Ketamine Use Fatal Error, Lessons Learned

July 22, 2015    |   By: Calevir

The unfortunate death of a 55 year old man at the University of Vermont Medical Center resulting from a five-fold overdose of Ketamine leads to many lessons learned for safe medication policies, medication administration and timeliness of action plan implementation for hospitals and EMS:

Lesson #1 – Consider the danger of using multi-dose vs. single-dose vials as an organization-wide policy. Most importantly due to the risk inherent in the use of multi-vials but also to reduce wastage of medication that may be in short supply. In this case, Ketamine was available in multi-dose vials and five doses were drawn up instead of only the one ordered by the physician.

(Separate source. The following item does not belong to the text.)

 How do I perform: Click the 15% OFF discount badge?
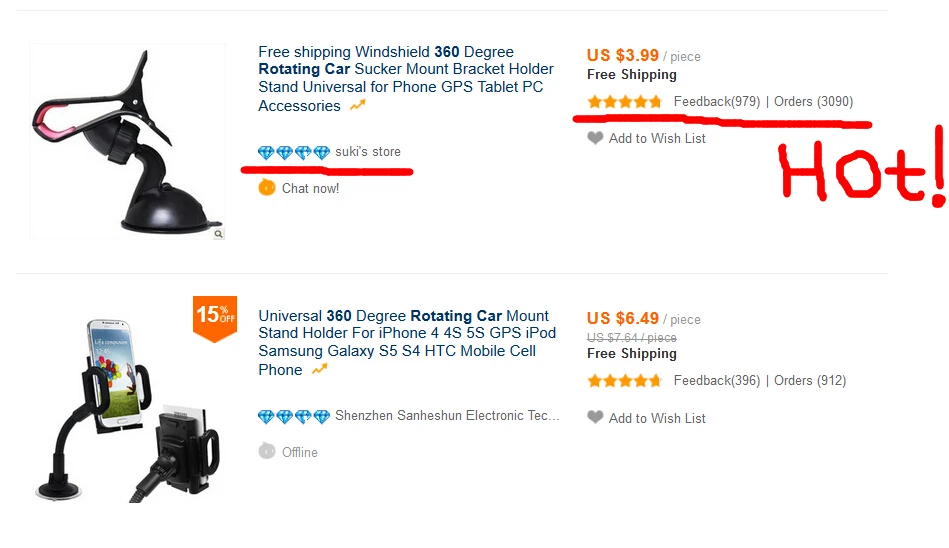pyautogui.click(x=214, y=316)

Lesson #2 –  Medication administration policies should be monitored and enforced, particularly if multi-dose vials are in use.  In this case, the hospital policy was to only draw up the medication ordered and intended for administration, yet common practice by nursing, particularly in emergent situations, was to draw up multiple doses at one time in order to be ready for subsequent orders.

Lesson #3 – The importance of timely evaluation of the cause of such events and implementing action plans. In this case, although there is some discrepancy among those involved, there was evidence that the five-dose vials had not yet been removed from the medication boxes up to 49 days following the fatal event.